È una giornata di sole, entriamo a Pompei dall'ingresso di Porta Marina. Superiamo la rampa che si inerpica lungo la collina, nel vociare eccitato dei turisti che si aggregano sotto le mura per ascoltare le prime spiegazioni delle guide. Superiamo anche la galleria che immette nel vivo della città, invidiando un po' chi non ha mai messo piede qui, e in questa penombra può permettersi qualche istante di sospensione in un limbo fuori dal tempo, prima di vedersi spalancare di fronte il sogno universale che chiunque al mondo accosta indissolubilmente alla parola archeologia.
Chi invece conosce già questi luoghi percepisce immediatamente una diversità.
Ovunque si cammini, sbarramenti e divisori delimitano spazi accessibili, in un clima di lavoro che ferve. La Via dell'Abbondanza, arteria dell'antico centro, è una prospettiva di transenne, squadre di operai si incrociano ad ogni angolo, intere vie sono interdette. Proseguiamo la nostra camminata lungo la città, per capire cosa stia accadendo.
Molti dei visitatori, oggi, sanno del Grande Progetto Pompei e dei suoi numeri, magari per averne letto un trafiletto su un giornale, ma è solo nell'incedere lungo gli incerti percorsi dei basolati che se ne afferra la portata reale. L'entità dei cantieri aperti, dei professionisti e delle ditte coinvolte, l'efficienza dei provvedimenti, rischiano di essere una serie astratta di numeri che non comunica l'emozione di decine di case restituite al loro valore artistico e storico, all'intimità della vita che vi si svolse. Al di là di ciò, quello che non viene colto è la trasformazione dei modelli di approccio alla valorizzazione dell'antico, che sta cambiando Pompei e ne può fare un laboratorio di sperimentazione di metodologie e tecnologie, come spesso è accaduto dal momento della sua scoperta, segnando tappe miliari nella storia del pensiero archeologico.
Pompei si sta riappropriando del suo passato attraverso le tecnologie più recenti. Così, mentre al Museo di Napoli si svolge una raffinata mostra sull'influenza del sito vesuviano nella cultura europea, e al centro dell'anfiteatro una struttura architettonica inedita ci presenta l'altrettanto interessante storia delle vicende conservative e metodologiche, cerchiamo di comprendere l'impatto effettivo degli interventi di conservazione e valorizzazione.

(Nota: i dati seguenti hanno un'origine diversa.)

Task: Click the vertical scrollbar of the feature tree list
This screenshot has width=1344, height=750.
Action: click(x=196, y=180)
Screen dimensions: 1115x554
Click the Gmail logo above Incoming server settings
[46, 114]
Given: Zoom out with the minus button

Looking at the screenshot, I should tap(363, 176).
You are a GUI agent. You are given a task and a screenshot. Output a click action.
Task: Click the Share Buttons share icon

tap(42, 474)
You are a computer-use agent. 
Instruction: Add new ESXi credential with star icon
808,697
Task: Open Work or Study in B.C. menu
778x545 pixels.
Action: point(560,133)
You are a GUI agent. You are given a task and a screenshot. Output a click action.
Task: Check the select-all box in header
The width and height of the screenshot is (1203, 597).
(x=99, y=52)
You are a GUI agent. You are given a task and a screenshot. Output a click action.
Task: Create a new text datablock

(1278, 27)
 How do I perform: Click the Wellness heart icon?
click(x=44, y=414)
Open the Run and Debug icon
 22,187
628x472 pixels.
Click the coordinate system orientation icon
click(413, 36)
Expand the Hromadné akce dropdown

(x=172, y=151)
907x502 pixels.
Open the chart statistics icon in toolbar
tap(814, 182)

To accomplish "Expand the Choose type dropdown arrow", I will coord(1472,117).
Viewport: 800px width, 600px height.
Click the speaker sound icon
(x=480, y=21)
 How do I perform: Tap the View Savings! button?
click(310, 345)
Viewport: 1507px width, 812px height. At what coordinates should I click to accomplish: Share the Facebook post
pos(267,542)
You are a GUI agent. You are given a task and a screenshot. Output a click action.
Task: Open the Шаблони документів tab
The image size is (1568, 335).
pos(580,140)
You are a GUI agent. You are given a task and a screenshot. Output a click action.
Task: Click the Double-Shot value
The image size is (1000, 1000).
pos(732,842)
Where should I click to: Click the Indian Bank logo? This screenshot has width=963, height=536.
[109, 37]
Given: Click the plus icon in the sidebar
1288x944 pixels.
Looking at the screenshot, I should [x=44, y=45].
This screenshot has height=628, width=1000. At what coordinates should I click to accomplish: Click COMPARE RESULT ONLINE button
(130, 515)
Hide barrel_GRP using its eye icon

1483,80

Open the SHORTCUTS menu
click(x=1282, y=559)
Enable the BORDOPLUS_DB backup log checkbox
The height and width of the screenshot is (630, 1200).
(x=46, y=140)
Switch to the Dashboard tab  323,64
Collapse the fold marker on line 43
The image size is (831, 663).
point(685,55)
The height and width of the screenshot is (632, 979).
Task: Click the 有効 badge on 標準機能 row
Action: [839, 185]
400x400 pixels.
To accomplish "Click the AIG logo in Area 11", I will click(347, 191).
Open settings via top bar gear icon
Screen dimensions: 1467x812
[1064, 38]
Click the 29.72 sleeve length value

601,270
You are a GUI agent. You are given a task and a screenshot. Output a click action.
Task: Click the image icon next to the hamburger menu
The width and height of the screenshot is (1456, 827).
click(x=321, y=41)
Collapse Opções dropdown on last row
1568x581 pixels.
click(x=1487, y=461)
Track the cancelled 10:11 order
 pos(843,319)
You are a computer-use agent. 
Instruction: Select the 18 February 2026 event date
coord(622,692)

Di Pompei si parla spesso a sproposito, da un lato enfatizzandone un valore iconico, indiscutibile e sedimentato lungo gli ultimi tre secoli, ma che adombra ingiustamente altri siti vesuviani altrettanto suggestivi e scientificamente rilevanti; dall'altro sottolineandone i problemi in occasione di crolli o danneggiamenti, senza riflettere sulla complessità conservativa che avrebbe anche oggi una città di ventimila abitanti nessuno dei quali in grado di effettuare alcun intervento di manutenzione, la cui cura fosse esclusivamente affidata a un manipolo di solerti addetti ai lavori costretti – nell'oblio dei clamori e delle cronache – a coordinare interventi di manutenzione lungo oltre sessanta ettari di territorio. Messa in questi termini, è evidente come le necessità basilari si pongano, prima ancora che sul piano dei mezzi di intervento, su quello degli strumenti per un monitoraggio costante, efficace, completo. E, sempre in questi termini, è più facile comprendere il valore del cruciale degli strumenti di informazione, e il mutamento di approccio che si sta verificando grazie all'uso ponderato della tecnologia.
Oggi la Soprintendenza opera una gestione con strumenti del tutto nuovi rispetto a dieci anni fa. Complessi database tengono nota dei dati conservativi di ogni singolo muro e ne registrano innumerevoli informazioni, per garantire interventi in base a priorità rigorose, droni sorvolano le rovine restituendo le medesime informazioni per i tratti non accessibili allo sguardo, modelli tridimensionali dell'intero sito sono realizzati e archiviati attraverso l'uso di scanner laser di ultima generazione (che aprono anche accattivanti prospettive nel campo della realtà virtuale).
Non sappiamo ancora (forse ce lo dirà lo stesso Grande Progetto Pompei, nella sua parte legata alla comunicazione), in che misura questi mezzi innovativi potranno essere percepiti esplicitamente dal grande pubblico, e quanto resterà invece dietro le quinte, a governare e facilitare processi virtuosi in quella quotidianità che per sua natura non fa mai notizia, ma è comunque importante sottolineare come un salto in avanti nel tempo sul piano della metodologia consenta sia agli specialisti che al grande pubblico di compiere più agevolmente quel salto indietro di duemila anni che ciascuno sperimenta varcando l'ingresso della città. Che attraverso le tecnologie del futuro Pompei si riappropria del proprio passato, e di quello di tutti noi.